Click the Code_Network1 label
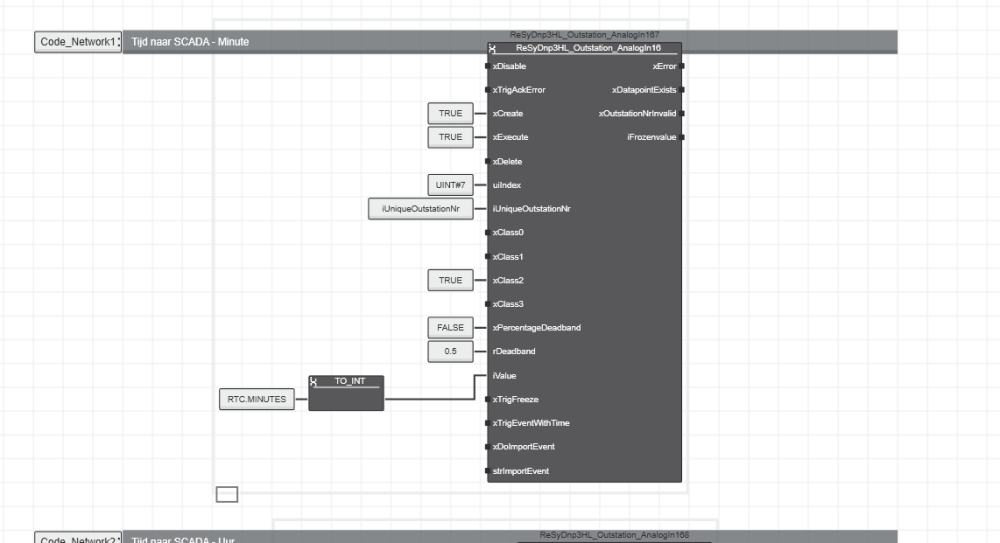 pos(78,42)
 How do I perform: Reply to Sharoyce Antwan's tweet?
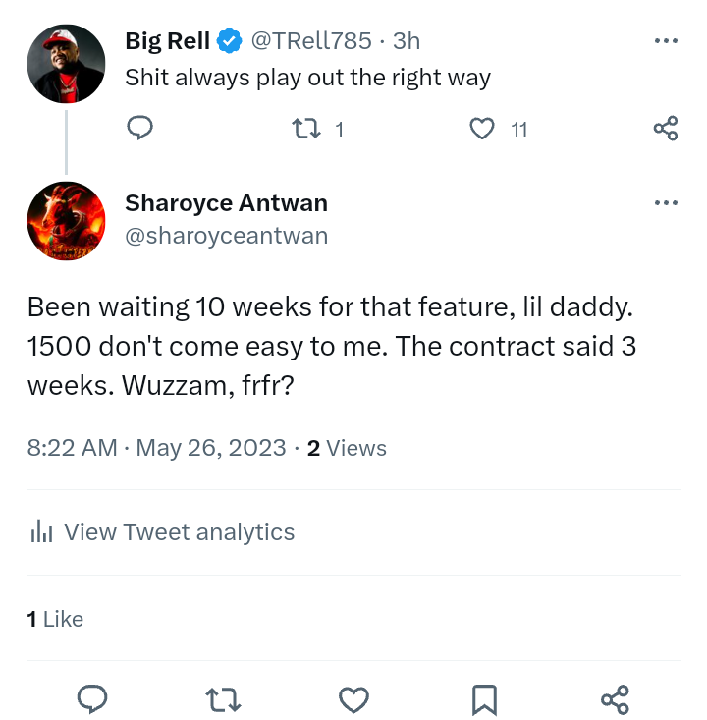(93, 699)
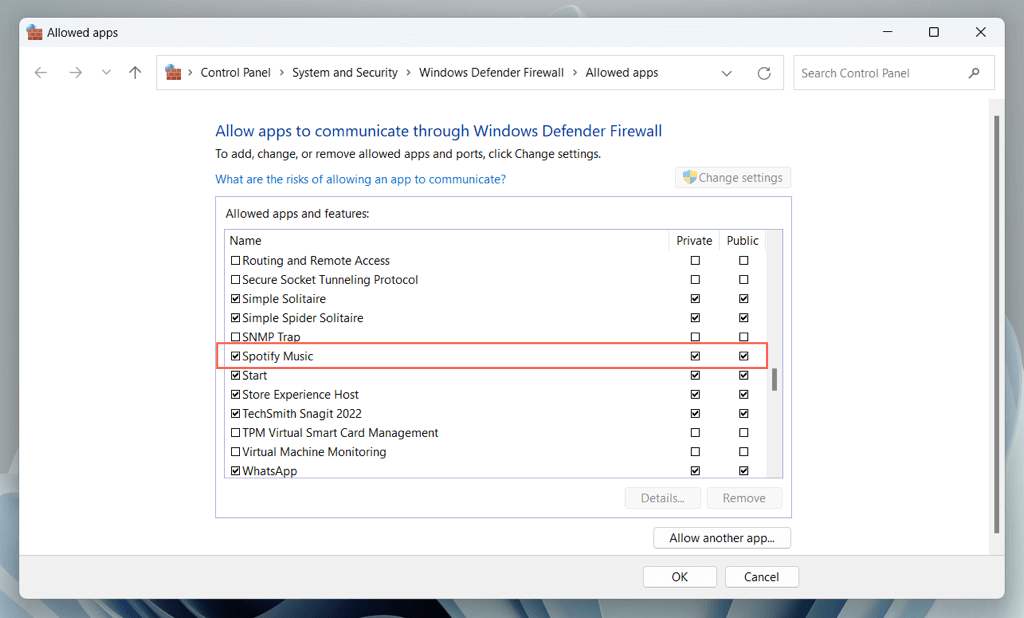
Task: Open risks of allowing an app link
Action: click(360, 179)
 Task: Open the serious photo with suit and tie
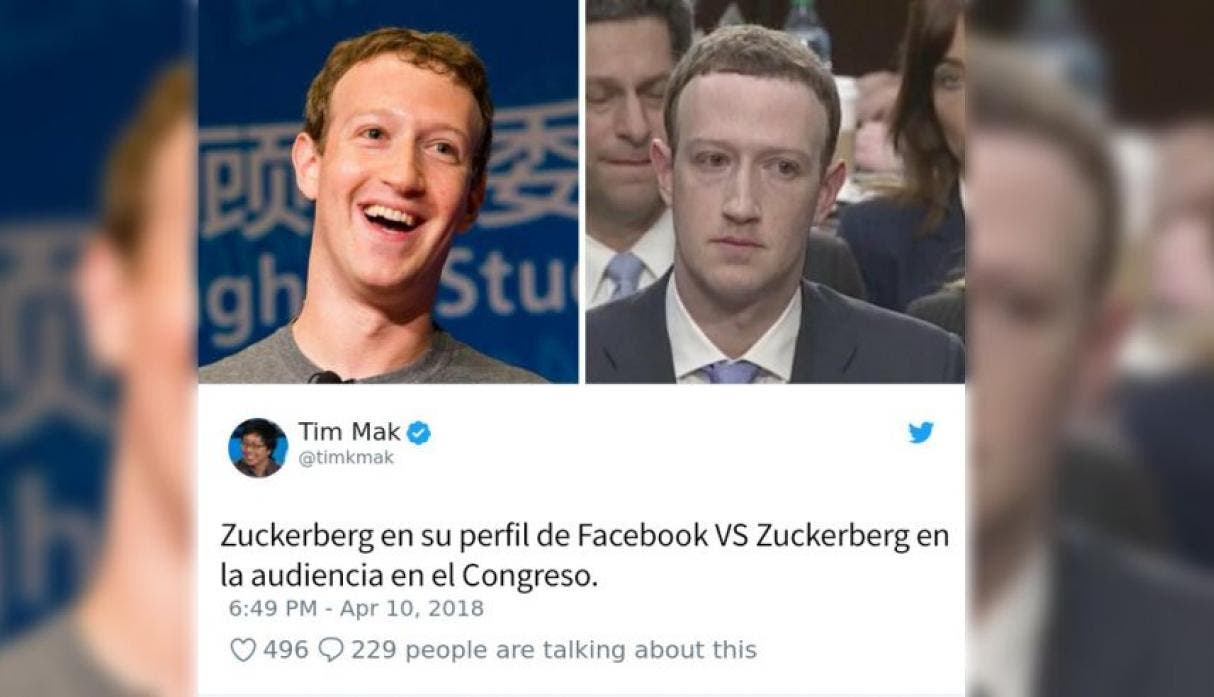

══════

(Requirements) Swap "tweet" for "post" and write out the whole listing again with nothing else changed. Leave out the pictures.

(Task result)
Click the Code_Network1 label
 pos(78,42)
 How do I perform: Reply to Sharoyce Antwan's post?
(93, 699)
Task: Open risks of allowing an app link
Action: click(360, 179)
 Task: Open the serious photo with suit and tie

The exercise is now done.